Akademiden bilime ve bilim karşıtlığına eşit mesafede durmasını beklemek naiflik. “Hem bilim hem de bilim karşıtı etkinlikler yapılsın, onlar bilim karşıtlığı yapıyorsa bize düşen çıkıp güzelce bilimi anlatmaktır” şeklindeki bakış açısının hangi gelecekte nasıl bir faydalı sonuç getireceği ve bunun ne gibi gerekçelere dayandırıldığı epey kaygan bir zemin. Bilim karşıtlığı karşısına bilimsel argümanlarla çıkmak, ülkemizde (ve dünyada) yapılmamış bir şey değil (ayrıca sanılanın aksine ülkemizde evrim üzerine herkesin özgürce söz söyleyebildiği çok sayıda platform mevcut, üniversite bunlardan biri olmamalı). Bu bilimsel platformda sürdürülen özgür bir mücadele olsaydı, böyle bir mücadeleye gerek bile duymazdık. Sorun akademide karşı karşıya gelip bilimsel argümanlarla mağlup edip etmeme meselesi değil, onlara meşruluk kazandırıp kazandırmama meselesidir.

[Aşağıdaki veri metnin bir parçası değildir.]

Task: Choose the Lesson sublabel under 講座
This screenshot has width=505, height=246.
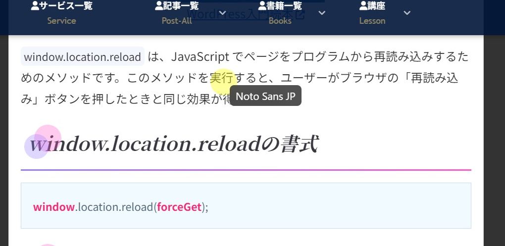Action: coord(372,21)
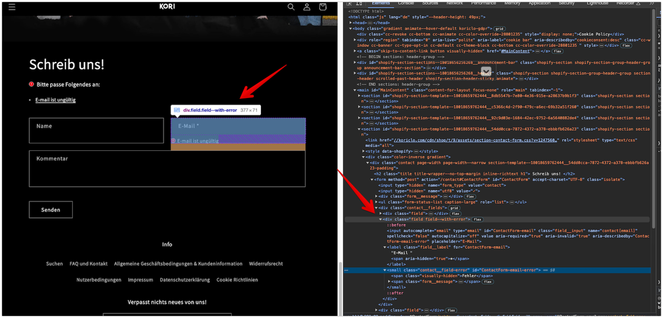Collapse the main MainContent node

[x=355, y=90]
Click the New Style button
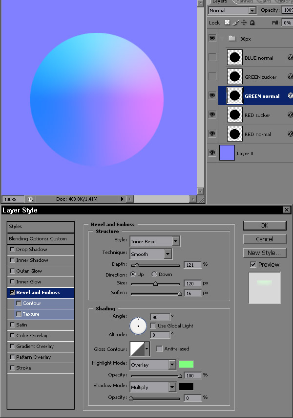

Beynimiz de bedenimiz gibi istismara açık. Bilimsellik kisvesi altında böyle girişimler ise doğrudan beyinlerimize tecavüz etmeye yönelik. “Rızası var” mı diyeceğiz? Tecavüzü savunmak, göz yummak, bir yanda birilerine tecavüz edilirken öbür yanda sadece tecavüzün ne kadar kötü bir şey olduğunu anlatmakla yetinmek, tecavüze ortak olmaktır. Gelin siz bu tecavüze ortak olmayın.
if
1 comments
Fazlasıyla katılıyorum. İfade özgürlüğü çerçevesinde elbette evrim karşıtlığının da dile getirilmesi gerekir ancak bunun yeri “deneye ve gözleme dayanan verileri konu edinen bilimin öğretildiği” üniversiteler olamaz. Çünkü yaratılışçılık test edilebilir veriler içermiyor, deneye tabi tutulamıyor. Bilimin olmazsa olmaz niteliklerinden yoksun bir konuya bilim kılıfı geçirerek üniversitelere anlatmaya çalışmanın ifade özgürlüğü ile ilgisi yoktur. Bu etkinliği düzenlemek isteyenlerin üniversitelerden bağımsız, nötr ortamlarda bunu gerçekleştirmesine kimsenin bir diyeceği yoktur.